Directed by Tanu Muino and Lil Nas X himself, the video opens amidst the heavenly clouds with X narrating, “In life, we hide the parts of ourselves we don’t want the world to see. We lock them away. We tell them no.” You can see where he’s going with a Bacchus angle in tow. As this statement on repression is going on, the camera descends into a Garden of Eden-like world—or maybe something more inspired by Rome upon its initial founding. Indeed, as Lil Nas X concludes, “We banish them. But here, we don’t. Welcome to Montero,” it does sound and look an awful lot like he just wishes we could go back to the carnal days of ancient Rome. Either that, or he envisions an inverse Garden of Eden, where instead of no knowledge of sex (at least not anything beyond missionary) being the norm, it’s an infinite knowledge of how to switch all the positions (even better than Ariana claims to know how).

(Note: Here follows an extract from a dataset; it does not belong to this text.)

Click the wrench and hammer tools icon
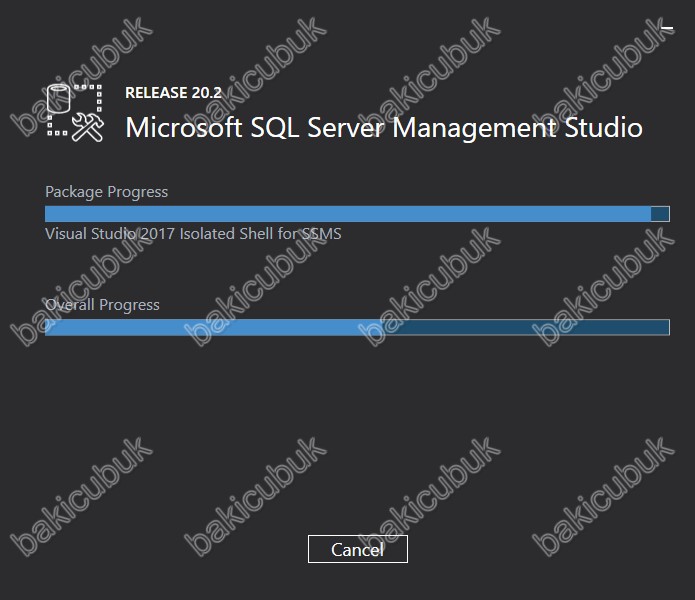The width and height of the screenshot is (695, 600). pos(88,128)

As a snake weaves through the garden, it winds around the tree where Lil Nas X is “innocently” playing his guitar. But as Britney once asserted, “I’m not that innocent.” A fact corroborated when a mysterious, alien-like being peeks from behind the tree, briefly scaring the shit out of Lil Nas X as he starts running from him (and his own true nature/feelings). But X can’t outrun his more attuned counterpart, suddenly appearing in everything until finally blocking his path and assuring, “I’m not fazed, only here to sin/If Eve ain’t in your garden, you know that you can.”

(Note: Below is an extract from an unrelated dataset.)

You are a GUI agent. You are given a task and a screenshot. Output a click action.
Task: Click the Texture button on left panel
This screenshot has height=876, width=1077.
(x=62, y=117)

Soon, Lil Nas X giving in to his temptation seems to lead him to be put on trial, complete with chains, a screaming mob of an audience and another alter ego Lil Nas X who bears the aesthetic of Queen Charlotte in Bridgerton (and also early 00s Sisqo). At the last minute, an angel (also Lil Nas) appears from on high while the chained X floats up toward him. Out of nowhere (kind of like the case in FKA Twigs’ “Cellophane” video), a stripper pole materializes, enabling a newly minted fallen angel of a Lil Nas X to make the most glamorous entrance into hell on record.
Because the video clocks in at barely three minutes, Lil Nas X saves the most “scandalous” scene for last: twerking on Satan, who seems to want (desperately) to show that he likes it, but also doesn’t want to lose his stoic edge. Apparently lulling him into a submissive false sense of security, Lil Nas X snaps Satan’s neck unexpectedly so as to take over the crown. Therefore, it’s a New World Order in “hell.” The place where the debauched are deemed to belong. And yet, in Lil Nas X’s version, debauchery is just another word for finally being yourself. So yeah, technically, Armie Hammer could exist in this environment. But not Timothée Chalamet, who seems to embody a repressed aura in every way.